Exercise: Retype exactly what appears below from the line containing "Task: Open the Укрнафта station link" down to the line containing "Given: Click the magnifier icon in title bar", keeping both end lines. Do not include pictures.

Dataset excerpts:
::::
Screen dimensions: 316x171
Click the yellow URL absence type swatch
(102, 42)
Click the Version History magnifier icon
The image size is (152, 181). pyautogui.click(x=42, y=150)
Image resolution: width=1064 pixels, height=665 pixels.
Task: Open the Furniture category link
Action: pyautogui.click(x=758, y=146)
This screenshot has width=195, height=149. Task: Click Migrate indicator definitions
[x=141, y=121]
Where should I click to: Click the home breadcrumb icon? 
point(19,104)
::::
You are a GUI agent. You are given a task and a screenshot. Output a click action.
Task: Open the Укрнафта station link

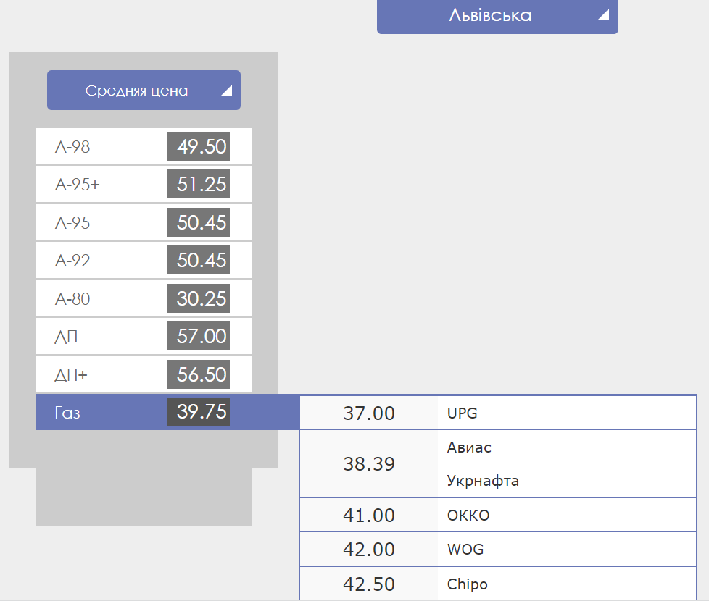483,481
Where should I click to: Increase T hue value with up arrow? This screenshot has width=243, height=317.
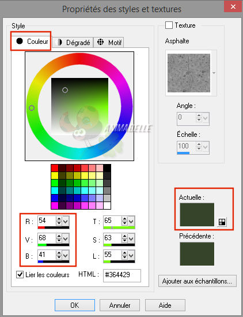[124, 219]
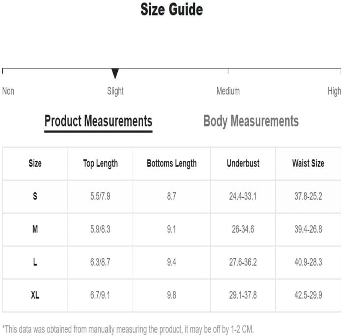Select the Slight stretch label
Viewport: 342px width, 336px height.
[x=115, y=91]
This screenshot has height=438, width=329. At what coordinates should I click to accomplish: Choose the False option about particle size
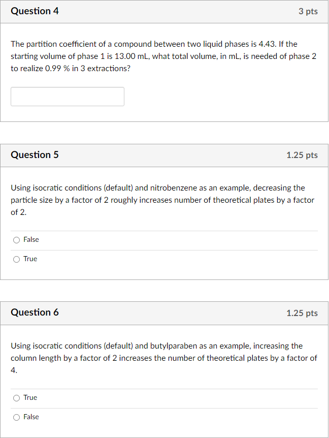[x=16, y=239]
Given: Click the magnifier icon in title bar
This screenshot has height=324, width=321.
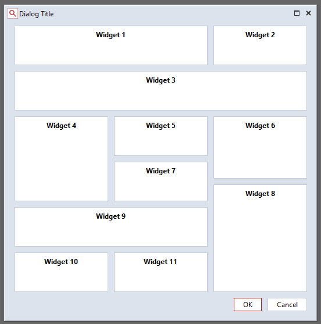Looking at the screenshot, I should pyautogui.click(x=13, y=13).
::::
Finished task:
Task: Open the Укрнафта station link

483,481
Where should I click to: Increase T hue value with up arrow? This screenshot has width=243, height=317.
[124, 219]
Select the Slight stretch label
Viewport: 342px width, 336px height.
[x=115, y=91]
This screenshot has height=438, width=329. At what coordinates should I click to accomplish: Choose the False option about particle size
[x=16, y=239]
Given: Click the magnifier icon in title bar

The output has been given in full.